Il nostro partito ha tanta qualità. Forse manca il coraggio di unificare tutte le posizioni politiche in essere. Bisognerebbe prestare maggiore attenzione alle realtà regionali perché, se non siamo uniti almeno sulle linee programmatiche, allora il quadro si complica leggermente e viene in parte vanificato il tentativo di tenere insieme il gruppo dei repubblicani. Quindi, armiamoci di pazienza e attendiamo lo sviluppo delle vicende politiche senza ansia e senza affanno. Ma facciamo uno sforzo di rimanere uniti e coesi. E soprattutto onesti con tutti quelli che ci hanno proceduto nel cammino della storia repubblicana. Rispetto e ammirazione per chi ha vissuto per e con il Pri credendo negli ideali e sforzandosi, ogni giorno, di fare dell’Italia un grande Paese.

○ ○ ○ ○ ○

OBIETTIVO 1
Riporta fedelmente il passo del testo sul Pri che va da "Il nostro partito" fino a "un grande Paese." compreso.
OBIETTIVO 2
Elenca tutte le forme verbali all'imperativo di prima persona plurale presenti nel testo sul Pri.
OBIETTIVO 3
Riprendi il testo sul Pri e proseguilo dopo l'ultima frase riportata.

Dati di puntamento del bersaglio:
○ ○ ○ ○ ○

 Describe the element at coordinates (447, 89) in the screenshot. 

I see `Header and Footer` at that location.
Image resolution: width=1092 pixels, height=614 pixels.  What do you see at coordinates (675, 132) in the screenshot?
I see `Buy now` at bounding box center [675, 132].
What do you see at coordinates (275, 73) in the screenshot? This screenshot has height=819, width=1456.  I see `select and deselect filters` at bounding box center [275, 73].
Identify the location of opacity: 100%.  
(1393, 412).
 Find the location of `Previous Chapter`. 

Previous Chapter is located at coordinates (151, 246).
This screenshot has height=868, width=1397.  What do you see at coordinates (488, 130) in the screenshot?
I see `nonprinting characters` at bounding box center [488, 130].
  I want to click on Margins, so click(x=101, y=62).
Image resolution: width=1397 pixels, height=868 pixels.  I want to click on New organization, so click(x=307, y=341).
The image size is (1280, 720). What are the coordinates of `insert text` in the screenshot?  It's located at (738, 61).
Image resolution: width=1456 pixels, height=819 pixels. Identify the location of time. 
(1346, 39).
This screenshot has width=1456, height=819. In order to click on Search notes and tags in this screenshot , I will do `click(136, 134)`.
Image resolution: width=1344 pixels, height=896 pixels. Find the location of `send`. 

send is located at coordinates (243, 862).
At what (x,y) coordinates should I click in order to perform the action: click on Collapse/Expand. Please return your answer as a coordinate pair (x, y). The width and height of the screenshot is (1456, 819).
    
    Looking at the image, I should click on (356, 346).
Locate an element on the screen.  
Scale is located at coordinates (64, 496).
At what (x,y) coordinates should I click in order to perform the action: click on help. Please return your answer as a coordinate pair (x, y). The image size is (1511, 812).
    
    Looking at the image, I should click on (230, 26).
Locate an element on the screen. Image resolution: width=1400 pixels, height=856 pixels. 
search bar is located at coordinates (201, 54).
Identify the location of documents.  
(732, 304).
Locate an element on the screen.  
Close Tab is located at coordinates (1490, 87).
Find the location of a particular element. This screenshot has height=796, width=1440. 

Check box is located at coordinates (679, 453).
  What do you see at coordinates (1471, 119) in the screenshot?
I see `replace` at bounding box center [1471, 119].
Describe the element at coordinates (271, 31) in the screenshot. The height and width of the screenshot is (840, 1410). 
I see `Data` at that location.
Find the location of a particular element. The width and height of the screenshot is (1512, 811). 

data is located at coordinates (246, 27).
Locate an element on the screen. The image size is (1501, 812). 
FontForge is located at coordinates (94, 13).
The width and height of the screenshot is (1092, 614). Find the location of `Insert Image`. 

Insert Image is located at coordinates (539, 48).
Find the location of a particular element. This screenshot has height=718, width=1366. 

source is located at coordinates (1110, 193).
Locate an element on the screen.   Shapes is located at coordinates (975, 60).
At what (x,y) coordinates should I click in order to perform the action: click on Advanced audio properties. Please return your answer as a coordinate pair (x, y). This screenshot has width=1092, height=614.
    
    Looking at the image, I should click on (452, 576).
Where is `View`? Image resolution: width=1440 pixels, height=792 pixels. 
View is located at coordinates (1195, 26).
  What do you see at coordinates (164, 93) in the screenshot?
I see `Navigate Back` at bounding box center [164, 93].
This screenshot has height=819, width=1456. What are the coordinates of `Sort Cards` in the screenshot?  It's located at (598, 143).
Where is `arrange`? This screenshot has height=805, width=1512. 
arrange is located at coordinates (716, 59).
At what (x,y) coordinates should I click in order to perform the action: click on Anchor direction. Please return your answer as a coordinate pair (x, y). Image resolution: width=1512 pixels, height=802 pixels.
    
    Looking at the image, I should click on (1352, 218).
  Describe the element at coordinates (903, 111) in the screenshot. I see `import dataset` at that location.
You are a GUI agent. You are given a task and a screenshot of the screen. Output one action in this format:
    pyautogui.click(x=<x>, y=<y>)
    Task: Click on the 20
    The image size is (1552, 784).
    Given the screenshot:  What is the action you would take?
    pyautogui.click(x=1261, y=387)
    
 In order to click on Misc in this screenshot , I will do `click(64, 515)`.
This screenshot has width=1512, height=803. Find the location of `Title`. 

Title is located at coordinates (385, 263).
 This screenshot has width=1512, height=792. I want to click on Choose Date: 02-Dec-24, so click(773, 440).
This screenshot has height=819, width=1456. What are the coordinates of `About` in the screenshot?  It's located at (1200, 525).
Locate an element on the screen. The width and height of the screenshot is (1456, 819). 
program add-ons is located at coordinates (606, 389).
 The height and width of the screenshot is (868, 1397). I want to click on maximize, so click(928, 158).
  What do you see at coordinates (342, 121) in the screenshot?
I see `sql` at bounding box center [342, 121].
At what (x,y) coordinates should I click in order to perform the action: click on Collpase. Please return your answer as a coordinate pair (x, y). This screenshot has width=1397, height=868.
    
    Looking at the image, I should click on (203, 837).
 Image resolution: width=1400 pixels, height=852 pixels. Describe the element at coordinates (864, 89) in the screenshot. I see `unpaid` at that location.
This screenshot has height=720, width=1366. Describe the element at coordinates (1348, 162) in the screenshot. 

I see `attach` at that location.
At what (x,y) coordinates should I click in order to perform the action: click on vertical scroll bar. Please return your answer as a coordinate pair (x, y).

○ ○ ○ ○ ○

RISPOSTA ESERCIZIO 1
Il nostro partito ha tanta qualità. Forse manca il coraggio di unificare tutte le posizioni politiche in essere. Bisognerebbe prestare maggiore attenzione alle realtà regionali perché, se non siamo uniti almeno sulle linee programmatiche, allora il quadro si complica leggermente e viene in parte vanificato il tentativo di tenere insieme il gruppo dei repubblicani. Quindi, armiamoci di pazienza e attendiamo lo sviluppo delle vicende politiche senza ansia e senza affanno. Ma facciamo uno sforzo di rimanere uniti e coesi. E soprattutto onesti con tutti quelli che ci hanno proceduto nel cammino della storia repubblicana. Rispetto e ammirazione per chi ha vissuto per e con il Pri credendo negli ideali e sforzandosi, ogni giorno, di fare dell’Italia un grande Paese.

RISPOSTA ESERCIZIO 2
armiamoci, attendiamo, facciamo

RISPOSTA ESERCIZIO 3
On. Nucara a Lei mi rivolgo direttamente: facciamo in modo che lo spirito repubblicano sopravviva ai tanti delusi del nostro partito. E coinvolgiamo tutti quanti, anche i più critici, convincendoli che c’è un piano preciso per il rilancio.
E a tutti i giovani che stanno leggendo questo articolo un particolare pensiero: forza ragazzi che il futuro del PRI passa attraverso le nostre vite e alle nostre vicende personali.
Traghettiamo il PRI verso il futuro. Magari i nostri sforzi saranno vani. Ma almeno noi ci abbiamo provato.

Fulvio Giulio Visigalli
Consigliere nazionale P.R.I.

tratto da http://www.fgr-fc.it/Home.htm

nuvolarossa
12-01-09, 13:35
E' arrivato, anche quest'anno, il momento di cambiare il titolo del thread ... da 113 anni di STORIA del Partito Repubblicano ... a 114 ... con il ringraziamento piu' sincero e vero a tutti gli amici impegnati a tenere sempre in alto la bandiera del P.R.I. ... e a far garrire l'Edera Repubblicana ...
A dire il vero il 114° anno si compirebbe il 1° novembre 2009 ... ma, come si suol, dire, con il "millesimo", gia' ci siamo dentro ...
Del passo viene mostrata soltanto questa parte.